Wednesday 18 May 2022

The Peace of God

We all want peace and quiet. Perhaps it’s one of the things we most look forward to about death, the ‘eternal rest’ and the ‘perpetual light’, no more tears, no more sorrow. At least that is our hope. Yet, peace is also promised us, in some measure at least, here. Writing to the Colossians, St Paul says: ‘May the peace of Christ reign in your hearts.’ Furthermore, he tells us why: ‘because it was for this that you were called together in one body.’ (Col 3: 15)

In fact, the New Testament doesn’t seem to encourage us to search for peace, though St Peter does exhort his readers: ‘He who would love life and see good days, let him seek peace and pursue it.’ These, however, are not St Peter’s own words but are a quotation from Psalm 34. Peace, in New Testament thinking, is that quality which enters our lives, almost imperceptibly, as a consequence of living in right relationship with the Almighty.
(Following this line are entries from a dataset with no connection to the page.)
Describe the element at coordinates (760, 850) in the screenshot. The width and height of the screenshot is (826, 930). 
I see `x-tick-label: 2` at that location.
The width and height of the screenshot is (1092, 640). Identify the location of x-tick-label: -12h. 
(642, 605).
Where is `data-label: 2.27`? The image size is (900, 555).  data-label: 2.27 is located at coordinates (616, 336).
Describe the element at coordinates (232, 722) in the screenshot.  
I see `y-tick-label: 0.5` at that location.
So we do not seek for peace as such, but the God of peace, by loving the things which will bring us peace. Seek God and you will find peace. We must first want God — though I think that the soul who wants God, has God. Only we don’t always know it, let alone, feel it.

As Christians, we seek God through the Son, whom Paul calls the image of the invisible God, the first born of all creation…reconciling us to Himself, making peace by the blood of the Cross. ‘He is our peace,’ Paul tells us, and this peace is ours, not as a result of any striving on our part, but as coming from our acceptance in faith of the saving work of redemption wrought by our Lord. Again, we may not always feel it with any special heat or intensity, though sometimes, after a really good confession, we may do so. Yet we cannot measure the depth of our peace by any sensible feelings. St Francis de Sales would often warn his readers against seeking ‘sensible consolations in prayer’. Seek not the consolations of God, but the God of consolation!
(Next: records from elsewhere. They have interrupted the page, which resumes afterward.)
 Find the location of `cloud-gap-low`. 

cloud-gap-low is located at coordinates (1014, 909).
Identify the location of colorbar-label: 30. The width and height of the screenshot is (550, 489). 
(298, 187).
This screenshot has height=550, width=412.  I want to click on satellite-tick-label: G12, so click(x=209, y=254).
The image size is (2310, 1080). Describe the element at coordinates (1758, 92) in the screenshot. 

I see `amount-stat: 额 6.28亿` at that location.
Of course, with the growth of Christ’s peace, we have to be prepared to endure the destruction of any false sense of peace, usually through suffering of some kind. This may leave us feeling that we have lost our sense of peacefulness, especially if external storms (circumstances and emotions) are raging around us. When these pass, we can find that we emerge strengthened and purified, with peace more deeply established, no longer dependent on anything other than the Lord.

‘Seek Peace and pursue it.’ But how to do this? I think, by entering into the peace that is already ours in Christ, and to renew those three Theological Virtues, Faith, Hope and Charity. Our prayers can be full of the seeking of God, especially if we use the Psalms: ‘O God, you are my God, for you I long…’ or ‘As the deer yearns for running streams, so my soul longs for you my God.’ The Psalter is full of such beautiful aspirations.

Following the example of our own St Philip, we should cultivate a true and loving devotion to the Holy Spirit, who will bring us, among other gifts and fruits, the peace of God. And as God’s peace enters into us, so we enter more fully into God.

Holy Spirit, give us for our hallowing, thoughts which pass into prayer, prayer which passes into love, and love which passes into life with Thee for ever. Amen.